═════ STORED RECORDS

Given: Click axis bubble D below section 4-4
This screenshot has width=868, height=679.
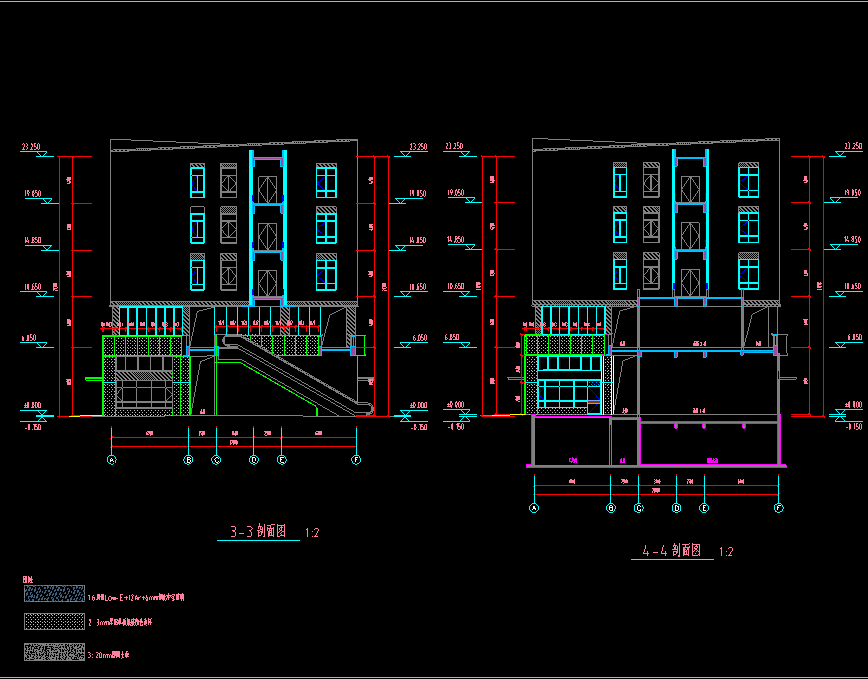Looking at the screenshot, I should pyautogui.click(x=676, y=508).
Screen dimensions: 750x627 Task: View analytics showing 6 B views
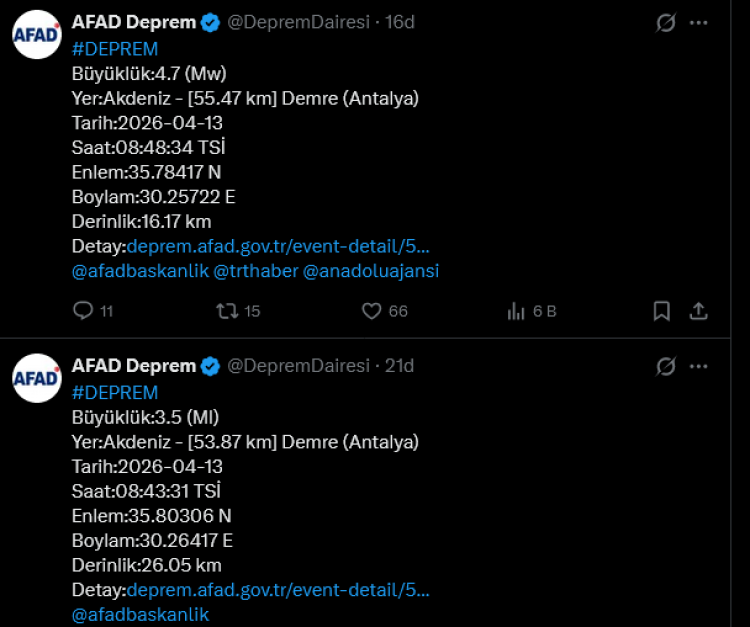tap(517, 311)
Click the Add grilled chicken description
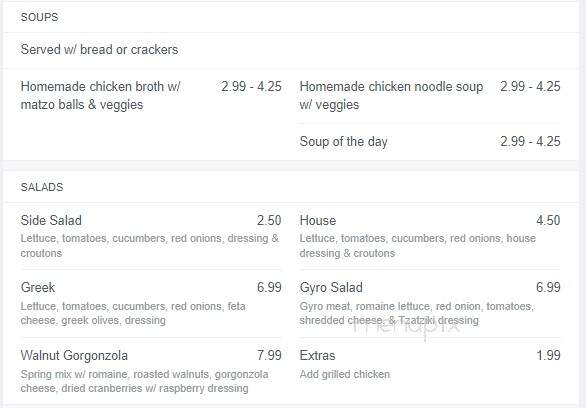Image resolution: width=586 pixels, height=408 pixels. pyautogui.click(x=345, y=374)
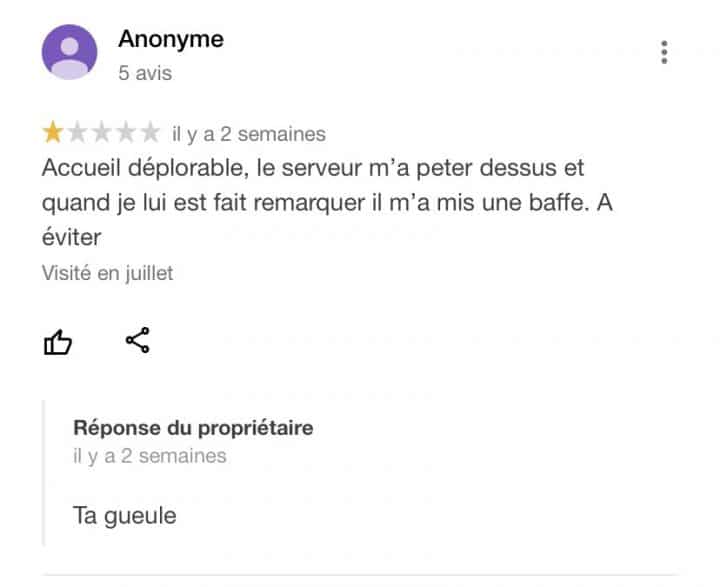The width and height of the screenshot is (720, 587).
Task: Share the review via share icon
Action: (138, 340)
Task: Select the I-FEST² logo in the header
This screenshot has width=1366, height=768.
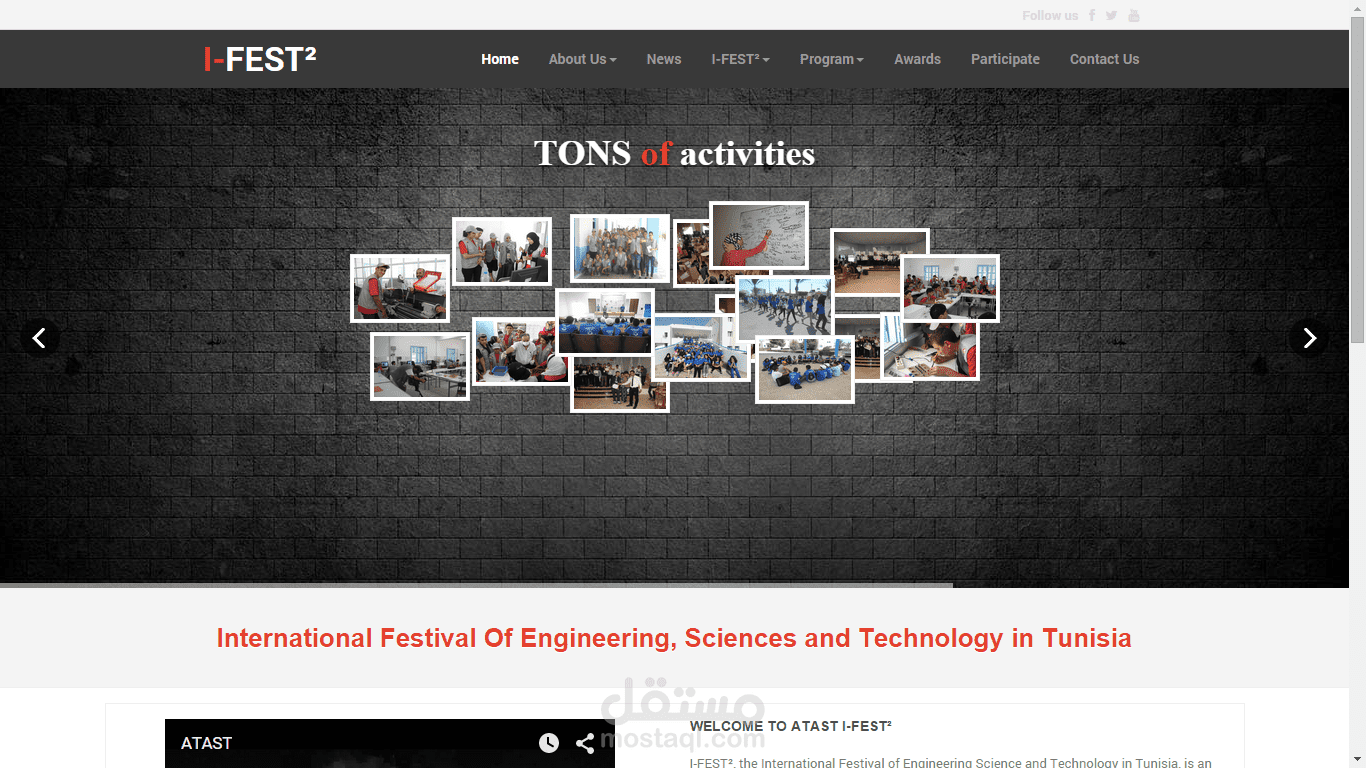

══════════

*YOUR GOAL:*
Substitute "footer" for "header" in the entries, starting at the line containing "Click the Add grilled chicken description" and ending at the last entry, and give those lines again with nothing else altered. Leave the pictures out of your answer.

*WRITTEN RESPONSE:*
Click the Add grilled chicken description
Image resolution: width=586 pixels, height=408 pixels. pyautogui.click(x=345, y=374)
The width and height of the screenshot is (720, 587).
Task: Share the review via share icon
Action: (138, 340)
Task: Select the I-FEST² logo in the footer
This screenshot has width=1366, height=768.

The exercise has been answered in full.